Déterminée. C’est peut-être bien le mot qui résume le mieux Adèle, qui commence l’histoire frêle et absente mais qui trouvera dans cette histoire d’amour d’incassables racines. Détail qui n’en n’est pas un : Kechiche modifie le dénouement de la bande dessinée d’origine. Cette décision pas arbitraire vient démontrer que le sujet du film n’est peut-être pas uniquement cet amour fou, mais comment cet amour (sa folie, son deuil, ses montagnes russes) participent à la construction et l’épanouissement de celle qui le vit. Paradoxalement, c’est en dépeignant autant cette histoire d’amour que son hors-champ (les nombreuses scènes d’Adèle à l’école) que Kechiche la rend aussi bouleversante. D’une part en montrant qu’elle influence tout sur son passage (le rapport à l’art, au travail, à la justice) mais également en y mettant à jour la dynamique de transmission. Lycéenne, Adèle dit aimer n’importe quelle matière du moment que le prof est passionnant. Adulte, elle devient elle-même professeur par goût de la transmission du savoir. Au fond, Le Vie d’Adèle est moins un film sur l’amour qu’un film sur le courage. Celui nécessaire pour vivre une telle passion, pour s’en sortir, et surtout pour vivre sa propre vocation envers toutes les influences.

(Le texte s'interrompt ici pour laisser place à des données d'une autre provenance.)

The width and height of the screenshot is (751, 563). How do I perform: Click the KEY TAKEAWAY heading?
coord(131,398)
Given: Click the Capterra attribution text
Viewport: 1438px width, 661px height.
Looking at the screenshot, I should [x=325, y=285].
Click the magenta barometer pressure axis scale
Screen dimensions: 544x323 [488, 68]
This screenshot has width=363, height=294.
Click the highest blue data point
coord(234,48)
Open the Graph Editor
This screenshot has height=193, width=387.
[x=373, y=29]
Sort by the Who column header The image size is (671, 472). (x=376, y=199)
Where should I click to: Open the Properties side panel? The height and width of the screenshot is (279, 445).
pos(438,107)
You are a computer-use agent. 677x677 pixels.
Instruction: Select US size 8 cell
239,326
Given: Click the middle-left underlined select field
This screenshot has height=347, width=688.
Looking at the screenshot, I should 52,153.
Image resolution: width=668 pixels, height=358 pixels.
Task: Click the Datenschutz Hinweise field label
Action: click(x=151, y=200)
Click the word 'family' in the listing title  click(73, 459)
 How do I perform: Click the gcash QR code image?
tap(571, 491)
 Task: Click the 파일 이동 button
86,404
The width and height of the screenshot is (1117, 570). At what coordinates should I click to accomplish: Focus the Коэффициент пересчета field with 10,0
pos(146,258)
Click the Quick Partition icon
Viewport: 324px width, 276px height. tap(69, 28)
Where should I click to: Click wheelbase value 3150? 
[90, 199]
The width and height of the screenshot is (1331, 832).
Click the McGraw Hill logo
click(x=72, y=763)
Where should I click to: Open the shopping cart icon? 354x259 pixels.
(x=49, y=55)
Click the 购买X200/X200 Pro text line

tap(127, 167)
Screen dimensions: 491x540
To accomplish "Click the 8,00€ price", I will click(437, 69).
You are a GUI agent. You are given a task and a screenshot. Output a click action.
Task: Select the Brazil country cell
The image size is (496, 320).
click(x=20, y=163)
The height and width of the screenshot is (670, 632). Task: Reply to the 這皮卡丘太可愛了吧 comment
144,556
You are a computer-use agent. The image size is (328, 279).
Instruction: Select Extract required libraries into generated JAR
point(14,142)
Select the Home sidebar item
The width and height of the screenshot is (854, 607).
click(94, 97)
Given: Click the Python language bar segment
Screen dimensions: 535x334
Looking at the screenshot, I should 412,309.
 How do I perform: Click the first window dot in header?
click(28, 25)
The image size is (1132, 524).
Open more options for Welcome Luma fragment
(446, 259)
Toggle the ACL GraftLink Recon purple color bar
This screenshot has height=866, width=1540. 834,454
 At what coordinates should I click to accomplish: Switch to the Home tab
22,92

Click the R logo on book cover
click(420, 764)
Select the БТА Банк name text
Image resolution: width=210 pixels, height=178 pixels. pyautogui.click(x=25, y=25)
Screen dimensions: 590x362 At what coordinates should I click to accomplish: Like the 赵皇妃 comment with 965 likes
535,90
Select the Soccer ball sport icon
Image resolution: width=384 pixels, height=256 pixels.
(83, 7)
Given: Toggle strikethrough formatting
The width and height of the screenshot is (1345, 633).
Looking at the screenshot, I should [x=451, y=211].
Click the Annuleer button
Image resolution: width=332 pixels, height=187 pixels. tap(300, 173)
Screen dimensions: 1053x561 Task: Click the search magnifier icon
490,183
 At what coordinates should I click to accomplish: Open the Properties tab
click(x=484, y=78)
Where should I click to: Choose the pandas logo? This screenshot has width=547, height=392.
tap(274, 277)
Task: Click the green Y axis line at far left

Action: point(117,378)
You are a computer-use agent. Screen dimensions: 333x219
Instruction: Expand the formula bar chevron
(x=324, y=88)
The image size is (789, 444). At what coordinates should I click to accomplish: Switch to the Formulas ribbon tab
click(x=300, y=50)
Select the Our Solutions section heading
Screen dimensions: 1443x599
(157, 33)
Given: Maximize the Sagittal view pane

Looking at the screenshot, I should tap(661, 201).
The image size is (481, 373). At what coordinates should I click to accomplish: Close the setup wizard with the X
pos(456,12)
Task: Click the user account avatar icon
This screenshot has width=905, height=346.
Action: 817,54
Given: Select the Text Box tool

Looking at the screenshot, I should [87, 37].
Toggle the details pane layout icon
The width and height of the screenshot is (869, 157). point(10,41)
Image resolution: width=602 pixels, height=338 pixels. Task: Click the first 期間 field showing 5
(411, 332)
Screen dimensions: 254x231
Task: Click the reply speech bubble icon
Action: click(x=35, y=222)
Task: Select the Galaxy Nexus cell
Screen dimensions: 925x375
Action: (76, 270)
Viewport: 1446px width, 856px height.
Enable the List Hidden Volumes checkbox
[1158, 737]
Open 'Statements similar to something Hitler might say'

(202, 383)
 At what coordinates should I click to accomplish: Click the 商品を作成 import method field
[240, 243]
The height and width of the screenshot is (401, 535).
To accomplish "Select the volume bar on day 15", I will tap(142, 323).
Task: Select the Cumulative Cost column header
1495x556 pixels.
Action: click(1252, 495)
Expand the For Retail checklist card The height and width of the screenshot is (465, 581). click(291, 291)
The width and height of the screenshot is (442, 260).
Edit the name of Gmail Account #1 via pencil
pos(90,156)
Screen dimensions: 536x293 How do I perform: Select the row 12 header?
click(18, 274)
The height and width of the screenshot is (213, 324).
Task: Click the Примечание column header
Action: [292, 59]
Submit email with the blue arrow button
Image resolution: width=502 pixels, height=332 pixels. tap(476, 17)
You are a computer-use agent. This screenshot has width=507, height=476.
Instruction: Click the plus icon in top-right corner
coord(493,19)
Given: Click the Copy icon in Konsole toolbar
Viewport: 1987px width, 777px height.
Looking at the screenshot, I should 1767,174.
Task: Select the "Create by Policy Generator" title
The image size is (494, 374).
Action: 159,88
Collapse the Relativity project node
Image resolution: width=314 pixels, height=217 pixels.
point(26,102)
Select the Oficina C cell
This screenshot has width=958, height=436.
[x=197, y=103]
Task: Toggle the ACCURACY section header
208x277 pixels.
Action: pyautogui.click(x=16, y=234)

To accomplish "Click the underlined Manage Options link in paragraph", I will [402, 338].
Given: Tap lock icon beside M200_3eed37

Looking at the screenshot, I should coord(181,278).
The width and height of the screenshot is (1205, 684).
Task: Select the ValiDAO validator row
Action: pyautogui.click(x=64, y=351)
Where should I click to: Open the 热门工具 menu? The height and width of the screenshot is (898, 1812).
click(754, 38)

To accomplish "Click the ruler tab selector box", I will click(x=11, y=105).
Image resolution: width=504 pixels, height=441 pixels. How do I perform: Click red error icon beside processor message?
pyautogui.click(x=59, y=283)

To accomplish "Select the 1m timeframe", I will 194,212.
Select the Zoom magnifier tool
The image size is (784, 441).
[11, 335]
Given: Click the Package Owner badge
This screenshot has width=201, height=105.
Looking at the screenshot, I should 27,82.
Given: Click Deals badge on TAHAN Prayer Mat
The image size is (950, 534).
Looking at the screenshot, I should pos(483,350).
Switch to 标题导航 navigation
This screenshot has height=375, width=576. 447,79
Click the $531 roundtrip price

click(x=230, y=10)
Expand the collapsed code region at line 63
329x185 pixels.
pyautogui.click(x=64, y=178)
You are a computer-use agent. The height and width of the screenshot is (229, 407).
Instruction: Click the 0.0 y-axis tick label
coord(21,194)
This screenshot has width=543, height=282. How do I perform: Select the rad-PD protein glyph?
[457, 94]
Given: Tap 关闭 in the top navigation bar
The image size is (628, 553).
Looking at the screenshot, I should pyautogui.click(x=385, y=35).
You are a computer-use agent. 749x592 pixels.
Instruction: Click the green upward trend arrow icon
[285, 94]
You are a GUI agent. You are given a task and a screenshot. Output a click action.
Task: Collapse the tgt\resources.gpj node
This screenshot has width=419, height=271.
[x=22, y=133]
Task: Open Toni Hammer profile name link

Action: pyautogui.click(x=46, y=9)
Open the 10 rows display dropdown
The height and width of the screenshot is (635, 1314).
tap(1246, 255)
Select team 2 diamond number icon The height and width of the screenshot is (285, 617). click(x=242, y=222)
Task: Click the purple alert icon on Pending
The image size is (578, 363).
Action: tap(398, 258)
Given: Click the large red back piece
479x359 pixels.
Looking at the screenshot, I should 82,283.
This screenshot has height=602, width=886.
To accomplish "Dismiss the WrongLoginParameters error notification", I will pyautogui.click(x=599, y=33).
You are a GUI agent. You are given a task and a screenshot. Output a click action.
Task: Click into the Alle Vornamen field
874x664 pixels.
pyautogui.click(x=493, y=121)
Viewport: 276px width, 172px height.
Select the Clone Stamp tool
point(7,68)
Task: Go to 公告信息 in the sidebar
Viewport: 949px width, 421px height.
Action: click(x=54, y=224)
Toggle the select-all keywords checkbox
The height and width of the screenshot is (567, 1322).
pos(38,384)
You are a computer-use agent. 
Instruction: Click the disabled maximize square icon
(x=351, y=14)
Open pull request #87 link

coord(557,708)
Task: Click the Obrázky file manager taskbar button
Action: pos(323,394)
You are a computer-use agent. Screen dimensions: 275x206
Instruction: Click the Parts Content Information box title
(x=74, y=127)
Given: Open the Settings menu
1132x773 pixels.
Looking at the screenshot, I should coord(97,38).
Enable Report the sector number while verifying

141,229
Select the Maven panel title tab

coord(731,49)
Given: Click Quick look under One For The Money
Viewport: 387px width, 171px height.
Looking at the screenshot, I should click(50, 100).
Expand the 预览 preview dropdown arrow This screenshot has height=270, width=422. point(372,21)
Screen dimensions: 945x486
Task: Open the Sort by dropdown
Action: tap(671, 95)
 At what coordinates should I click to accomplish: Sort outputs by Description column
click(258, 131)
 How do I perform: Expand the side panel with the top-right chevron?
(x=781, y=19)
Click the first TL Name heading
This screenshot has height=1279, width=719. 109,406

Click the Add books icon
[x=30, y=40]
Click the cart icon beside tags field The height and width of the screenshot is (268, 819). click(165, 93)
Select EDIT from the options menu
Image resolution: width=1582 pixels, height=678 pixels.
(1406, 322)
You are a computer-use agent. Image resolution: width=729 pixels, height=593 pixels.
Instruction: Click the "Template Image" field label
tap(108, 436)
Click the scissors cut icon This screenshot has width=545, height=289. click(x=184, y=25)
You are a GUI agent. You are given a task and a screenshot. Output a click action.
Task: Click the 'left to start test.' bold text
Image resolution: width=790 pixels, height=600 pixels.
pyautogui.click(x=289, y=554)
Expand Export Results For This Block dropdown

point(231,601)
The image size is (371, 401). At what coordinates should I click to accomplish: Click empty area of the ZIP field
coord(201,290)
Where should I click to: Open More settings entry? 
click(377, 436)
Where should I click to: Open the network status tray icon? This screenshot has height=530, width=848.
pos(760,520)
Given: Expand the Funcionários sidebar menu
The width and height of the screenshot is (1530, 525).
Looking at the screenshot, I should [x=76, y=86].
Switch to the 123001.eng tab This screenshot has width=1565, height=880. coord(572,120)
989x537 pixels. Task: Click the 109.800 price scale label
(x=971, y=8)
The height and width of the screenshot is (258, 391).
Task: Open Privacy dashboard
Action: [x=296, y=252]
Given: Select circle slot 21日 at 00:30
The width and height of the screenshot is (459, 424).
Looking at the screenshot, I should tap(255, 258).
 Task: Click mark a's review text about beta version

Le sujet de Le Vie d’Adèle n’est en tout cas pas l’homosexualité, féminine ou non (comme s’il s’agissait d’un sujet en soi - personne ne dirait que l’hétérosexualité est un sujet de film). Ni même la politisation de ce genre de relation, l’aspect social du film se situant ailleurs. Kechiche sait que quand on filme une relation homosexuelle, on filme avant tout la relation unique entre deux personnages eux aussi uniques, et non pas l’exemple même de l’homosexualité. Celle-ci n’est ici qu’un exemple, mais Kechiche a l’intelligence de la traiter avec le plus profond respect, c’est-à-dire en la traitant comme n’importe quelle histoire d’amour, sans mettre de guillemets. Le réalisateur désamorce les critiques en se moquant au passage de la fascination des hommes hétéros pour les lesbiennes et pour le supposé mystère de la sexualité féminine (la question d’un garçon maladroit : « les filles, c’est plus doux ? » sonnerait d’ailleurs presque comme le nom d’une des comédiennes). Pas de guillemets ni de mystère quand il filme ces deux filles qui s’aiment, comme le prouve l’une des scènes de sexe les plus incroyablement fortes vues récemment au cinéma. Un rapport sexuel filmé sans complaisance mais avec un désir féroce d’authenticité, montré presque dans son intégralité. Dix minutes hallucinantes qui laissent bouche bée, donnant à voir une intimité presque violente de réalisme (au sens où l’on se sent presque de trop face à tant de désir) et qui viennent piétiner toutes les tentatives de réalisme dans un cinéma hexagonal pourtant friand de ce genre d’exercice. A l’image de cette séquence, Le Vie d’Adèle laisse stupéfait par cette alliance d’hyper réalisme et de tornade passionnelle. Ces trois heures bouleversantes passent en un battement de cœur.